Lady Chatwin era al menos cuatro pulgadas más baja que Ciel y su edad no pasaba de veinticuatro años.
Para mayor irritación tenía que reconocer que aquella joven era bella, aunque la blancura de su piel podía atribuirse al agua del mercurio más bien que a su naturaleza, y el color de sus mejillas y labios al carmín, más bien que a su buena salud.
Los ojos de Lady Chatwin se achicaron mientras echaba a Ciel esa mirada de tasación que toda rival recerva a su competidora.
Era evidente que, después de todo. Sebastián no había subestimado su efecto sobre aquella dama.
La voz de Lady Chatwin fluyó con dulzura:
- Señor Michaelis, comprendo que este pasando un mal viaje - sonrió con falsa inocencia -. Afortunadamente, yo no tengo ese problema. Mi esposo dice que no hay nada más aburrido que una mujer enferma.
La atención de Ciel fue atraída por una voz de hombre tras él que preguntaba:
- ¿ A quien tenemos aquí, a un nuevo pasajero recogido del Atlántico ?.
Sebastián lanzó una mirada fría al recién llegado.
- Mi esposo ha aprendido finalmente a caminar por el barco sin perder el equilibrio, Lord William - repuso bruscamente.
Ciel examinó un poco decepcionado al hijo del conde de Blandshire.
Era guapo, pero sus ojos de color exótico le parecían morbosamente calculadores.
Y sus expresiones burlonas.
Su gabán era de la mejor lana, con cuello de terciopelo y de impecable hechura, pero no le caía tan bien como el suyo a Sebastián hecho a estambre.
Era Lord y heredero de una familia noble, por supuesto, pero Ciel se vio obligado a admitir, a pesar suyo, que Lord William tenía apariencia de un hombre burlón y arrogante.
Falto del calor, que Sebastián desprendía.
No obstante, se dijo a si mismo que aquel alto hombre de elevada cuna y buena crianza, no se comportaría nunca tan rudamente como lo había hecho aquel granjero.
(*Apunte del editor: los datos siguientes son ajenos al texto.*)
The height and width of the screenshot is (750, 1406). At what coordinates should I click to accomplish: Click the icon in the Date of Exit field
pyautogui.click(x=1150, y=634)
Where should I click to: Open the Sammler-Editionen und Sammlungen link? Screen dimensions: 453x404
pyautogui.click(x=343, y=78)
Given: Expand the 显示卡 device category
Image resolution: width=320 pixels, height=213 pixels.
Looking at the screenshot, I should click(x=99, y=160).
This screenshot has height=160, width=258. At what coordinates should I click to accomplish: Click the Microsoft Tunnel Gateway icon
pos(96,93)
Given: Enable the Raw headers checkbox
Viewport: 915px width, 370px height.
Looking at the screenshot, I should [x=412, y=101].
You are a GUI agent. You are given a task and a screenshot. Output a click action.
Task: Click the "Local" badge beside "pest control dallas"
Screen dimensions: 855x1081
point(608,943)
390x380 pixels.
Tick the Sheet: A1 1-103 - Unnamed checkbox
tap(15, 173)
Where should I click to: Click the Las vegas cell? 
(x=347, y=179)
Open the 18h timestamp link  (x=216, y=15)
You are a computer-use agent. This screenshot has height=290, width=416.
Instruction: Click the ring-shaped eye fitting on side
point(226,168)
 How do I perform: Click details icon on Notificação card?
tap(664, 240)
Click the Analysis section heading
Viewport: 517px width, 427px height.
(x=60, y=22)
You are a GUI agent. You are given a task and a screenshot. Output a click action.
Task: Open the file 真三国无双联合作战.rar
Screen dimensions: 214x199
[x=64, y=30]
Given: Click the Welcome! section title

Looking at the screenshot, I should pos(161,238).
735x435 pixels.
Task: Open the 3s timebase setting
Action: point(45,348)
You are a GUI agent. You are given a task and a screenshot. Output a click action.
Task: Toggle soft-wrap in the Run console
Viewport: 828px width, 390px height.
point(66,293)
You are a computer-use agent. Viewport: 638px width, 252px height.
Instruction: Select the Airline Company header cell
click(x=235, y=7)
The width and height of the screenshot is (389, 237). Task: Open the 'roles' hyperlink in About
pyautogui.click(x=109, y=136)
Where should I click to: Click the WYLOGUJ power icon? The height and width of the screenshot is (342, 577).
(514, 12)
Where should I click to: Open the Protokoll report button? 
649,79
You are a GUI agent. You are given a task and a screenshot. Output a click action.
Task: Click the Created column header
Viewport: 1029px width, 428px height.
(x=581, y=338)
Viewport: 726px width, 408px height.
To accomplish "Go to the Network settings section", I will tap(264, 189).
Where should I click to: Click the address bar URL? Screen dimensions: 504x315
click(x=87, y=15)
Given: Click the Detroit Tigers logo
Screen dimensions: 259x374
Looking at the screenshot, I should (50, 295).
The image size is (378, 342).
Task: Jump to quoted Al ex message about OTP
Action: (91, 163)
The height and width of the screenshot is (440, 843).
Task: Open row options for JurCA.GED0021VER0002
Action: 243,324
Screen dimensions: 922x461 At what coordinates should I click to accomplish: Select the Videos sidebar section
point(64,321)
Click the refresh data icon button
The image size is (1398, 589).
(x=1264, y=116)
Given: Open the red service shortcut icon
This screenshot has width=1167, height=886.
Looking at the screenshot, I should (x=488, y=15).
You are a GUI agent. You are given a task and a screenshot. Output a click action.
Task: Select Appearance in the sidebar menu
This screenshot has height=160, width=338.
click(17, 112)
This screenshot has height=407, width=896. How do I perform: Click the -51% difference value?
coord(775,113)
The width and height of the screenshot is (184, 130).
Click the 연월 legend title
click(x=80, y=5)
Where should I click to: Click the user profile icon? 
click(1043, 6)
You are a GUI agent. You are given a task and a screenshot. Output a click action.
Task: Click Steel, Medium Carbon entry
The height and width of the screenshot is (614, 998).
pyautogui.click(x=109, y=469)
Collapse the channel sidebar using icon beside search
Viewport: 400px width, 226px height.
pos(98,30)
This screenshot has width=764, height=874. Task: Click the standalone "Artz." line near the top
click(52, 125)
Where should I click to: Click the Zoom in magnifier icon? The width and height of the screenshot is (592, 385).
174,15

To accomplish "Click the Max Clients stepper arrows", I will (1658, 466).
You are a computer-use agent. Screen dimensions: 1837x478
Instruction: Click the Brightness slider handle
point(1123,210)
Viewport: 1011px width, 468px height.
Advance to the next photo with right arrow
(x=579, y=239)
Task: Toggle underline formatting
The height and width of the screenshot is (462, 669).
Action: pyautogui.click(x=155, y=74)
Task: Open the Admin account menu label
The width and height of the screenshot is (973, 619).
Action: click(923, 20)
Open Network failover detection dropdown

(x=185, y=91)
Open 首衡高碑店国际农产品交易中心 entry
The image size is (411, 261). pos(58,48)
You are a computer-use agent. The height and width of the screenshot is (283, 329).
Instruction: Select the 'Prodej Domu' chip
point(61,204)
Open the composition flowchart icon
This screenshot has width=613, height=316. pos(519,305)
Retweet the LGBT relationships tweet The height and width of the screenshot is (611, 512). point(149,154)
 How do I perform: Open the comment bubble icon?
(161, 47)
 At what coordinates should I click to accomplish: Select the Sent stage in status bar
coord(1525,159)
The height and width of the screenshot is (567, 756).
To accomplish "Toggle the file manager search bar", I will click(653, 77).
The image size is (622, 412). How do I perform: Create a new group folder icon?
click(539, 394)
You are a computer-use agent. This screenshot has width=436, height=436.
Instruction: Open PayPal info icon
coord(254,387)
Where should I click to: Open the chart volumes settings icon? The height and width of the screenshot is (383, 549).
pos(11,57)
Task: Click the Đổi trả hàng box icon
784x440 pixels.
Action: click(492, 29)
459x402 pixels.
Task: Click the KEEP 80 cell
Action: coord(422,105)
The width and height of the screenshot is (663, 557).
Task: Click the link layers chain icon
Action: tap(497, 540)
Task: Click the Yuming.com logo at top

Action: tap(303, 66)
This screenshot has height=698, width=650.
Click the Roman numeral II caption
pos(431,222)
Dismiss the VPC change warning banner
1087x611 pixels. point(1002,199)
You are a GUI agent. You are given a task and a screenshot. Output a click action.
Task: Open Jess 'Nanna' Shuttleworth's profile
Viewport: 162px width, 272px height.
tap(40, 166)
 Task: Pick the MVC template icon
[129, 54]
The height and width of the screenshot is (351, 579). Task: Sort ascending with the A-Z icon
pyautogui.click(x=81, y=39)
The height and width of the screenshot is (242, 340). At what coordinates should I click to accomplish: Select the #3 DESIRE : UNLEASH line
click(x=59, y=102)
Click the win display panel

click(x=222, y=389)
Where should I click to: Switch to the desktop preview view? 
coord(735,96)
Pembroke estudio a Ciel con interés.
- ¿ Es usted también americano ? - Ciel le dirigió una sonrisa deslumbrante.
- Me temo que todavía no he echado mi primer vistazo a América.
- Eso quiere decir que esta recién casado. Debe ser terrible para usted dejarse a tras a sus seres queridos.
- Al contrario - exclamó Sebastián -. Tenía tantos deseos de embarcar hacia su nuevo hogar, que apenas puede contenerla.
Los ojos de Sebastián resplandecían de sarcasmo, y Ciel sentía deseos de abofetearle por burlarse de él de semejante forma, sabiendo que no podía decir nada en su defensa.
Sebastián lo agarro posesivamente del brazo.
- Y ahora, si quieren disculparnos... - dijo, llevándose de allí a Ciel.
- ¿ Por que me has separó así de ellos ? - protesto Ciel cuando estaban lo bastante alejados sobre la cubierta -. Me encantaba la conversación se Lord William.
- Me resulta un hombre insoportable - dijo Sebastián irritado -. Además, no podemos arriesgarnos a que nos hagan demasiadas preguntas respecto de cómo nos conocimos y a donde nos condujo nuestro noviazgo. Cuántas más mentiras tengamos que decir ahora, más dificultades tendrá usted después. Querido mío, parece haberse olvidado - dijo al introducirlo al camarote -, de que yo solo pienso en su bien.